Untuk merealisasikan visi tersebut, Aliyah membawa enam program strategis yang dikemas dalam konsep AMI (ASITA Maju Inspiratif).
Enam agenda tersebut meliputi pembangunan jaringan kolaborasi tanpa batas, penguatan kepercayaan terhadap organisasi, pemberian dampak nyata bagi anggota dan masyarakat, penguatan tata kelola yang transparan dan akuntabel, transformasi digital secara menyeluruh, serta menjadikan ASITA sebagai mitra sejajar dalam perumusan kebijakan pariwisata.
Aliyah menegaskan, keberhasilan organisasi tidak boleh hanya diukur dari banyaknya kegiatan atau rapat yang digelar.
“Keberhasilan ASITA diukur bukan dari banyaknya rapat, tapi dari naiknya tingkat kesejahteraan anggota dan pelaku pariwisata,” katanya.

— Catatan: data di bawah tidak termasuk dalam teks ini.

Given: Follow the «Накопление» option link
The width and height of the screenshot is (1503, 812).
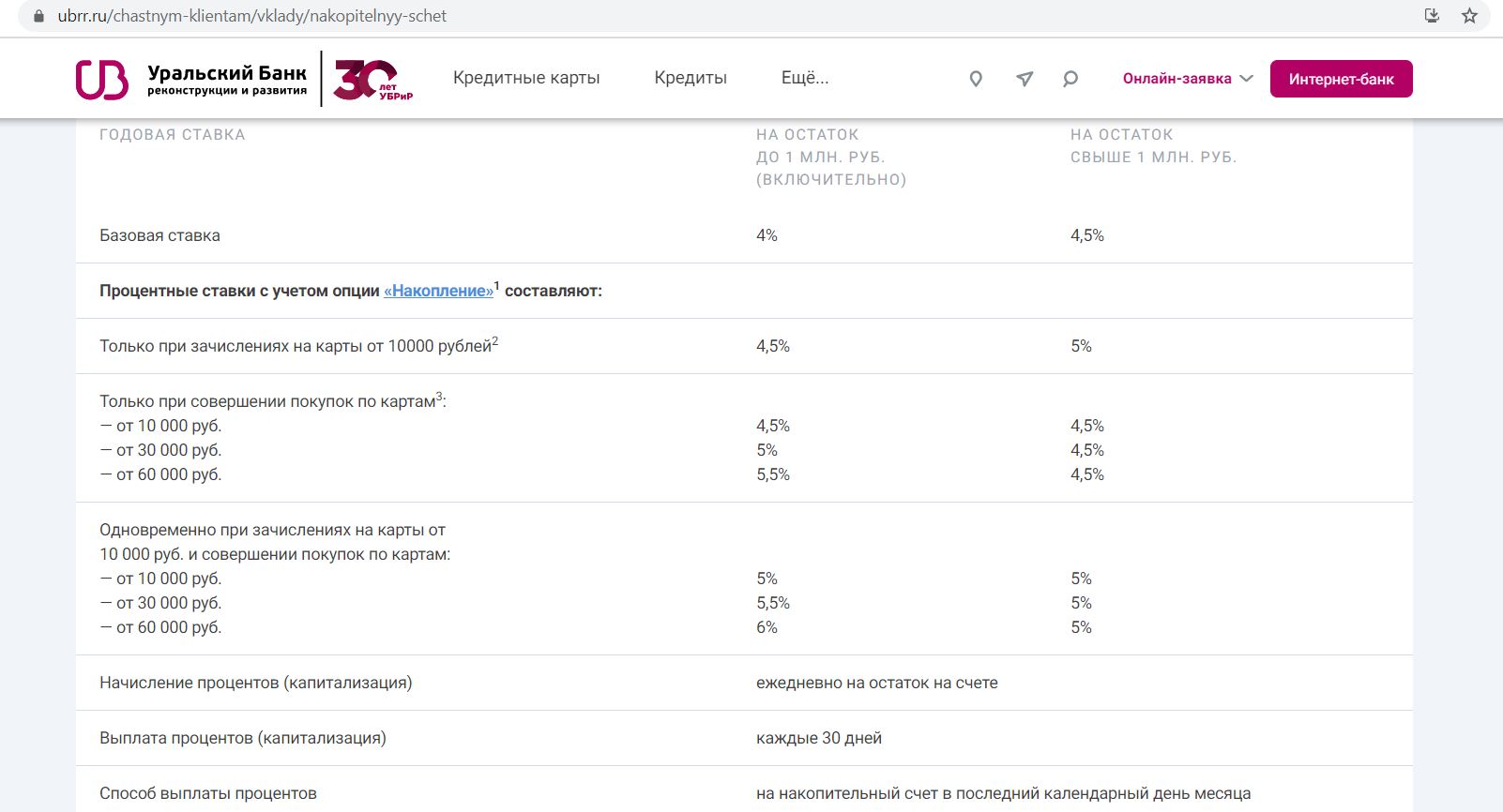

Dengan terpilihnya Aliyah Mustika Ilham secara aklamasi, DPD ASITA Sulsel periode 2026–2031 diharapkan semakin solid dalam menghadapi perubahan industri pariwisata.
Kepemimpinan baru tersebut juga diharapkan mampu memperkuat kolaborasi antarpelaku usaha, pemerintah, komunitas, dan pasar internasional, sekaligus meningkatkan posisi Sulawesi Selatan sebagai salah satu destinasi pariwisata unggulan di Indonesia.